EDIT: I made a follow up poll as from someone’s suggestion to this one: https://oldbytes.space/@SinclairSpeccy/113705509782999197

How long have you been using computers for?

I remember back when I was a little kid my first actual experience on a computer was on the janky XP machine I still own.

I’d play flash games and all before getting my own laptop running Windows 7 that had to get reset constantly because I don’t think anyone in my family know how to use an antivirus…

EDIT: Okay it seems that most of fedi is old 😅

#Mastodon #Fediverse

5 years
0.4%
10 years
1.9%
15 years
3.6%
20 years
5.7%
25 years
12.7%
30 years
15.5%
Even longer
60.3%
Poll ended at .
Sinclair-Speccy (@[email protected])

So on my older poll about how long people were using computers for, most of them said “even longer” meaning the majority of people (60%) have over 30 years of computer experience, indicating a predominantly older, more experienced audience (https://oldbytes.space/@SinclairSpeccy/113662681677892696) It was suggested to me to do a follow up poll about the relation to age to computer experience, which is this post will be about I suppose.
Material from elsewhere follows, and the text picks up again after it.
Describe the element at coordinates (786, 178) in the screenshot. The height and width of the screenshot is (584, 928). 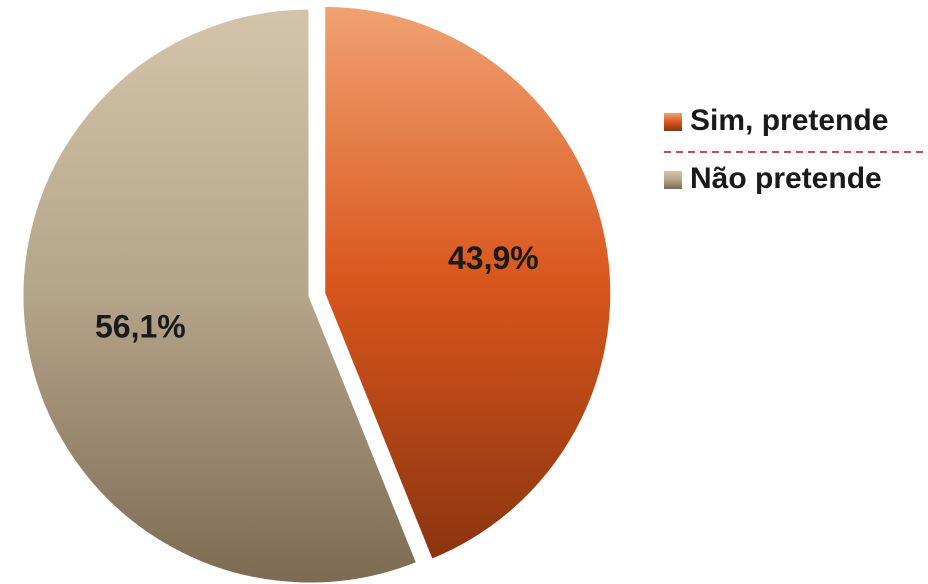
I see `legend-label-nao-pretende: Não pretende` at that location.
I’ll do another follow up poll besides this one at another date about what decade people used computers but… How old were you when you first started using a computer? #Mastodon #Fediverse [ ] Under 5 years old [ ] 5-10 years old [ ] 11-15 years old [ ] 16-20 years old [ ] 21-30 years old [ ] Over 30 years old

OldBytes Space - Mastodon
@SinclairSpeccy My first experiences with computers were on my dad's engineering account at General Electric in the 1970s, over a dial-up terminal that used a thermal printer. So, getting close to 50 years ago.
@mattmcirvin @SinclairSpeccy similar experience, terminal to the mainframe on my Dads account playing tic-tac-toe and hangman on a green screen.

@boulder @SinclairSpeccy GE actually encouraged this kind of messing around and had a weekend workshop for family members where they taught BASIC programming.

Dad also brought home some manuals that were looseleaf binder copies of overhead transparencies from their internal programming classes, about using GCOS and FORTRAN.

I think they figured they were teaching their next generation of developers, which I'd say was farsighted but their mainframe time-sharing business didn't actually last that long, eaten by the rise of PCs which they had refused to adapt to (they actually had a thriving sidelight in the GEnie online service, but didn't pivot to that as the main service as they clearly should have).

@mattmcirvin @SinclairSpeccy Perhaps instilling curiosity in you (and me) was the point.

My Dad brought home Hollerith cards we used as grocery lists. He also saved old disc platters.

He also started me with a TI-99 and an epson dot matrix printer. I wrote grade and middle school papers on a word processor when my classmates used typewriters.

When my kids were young I made the conscious decision to expose them the same way. It was intentional inspiration.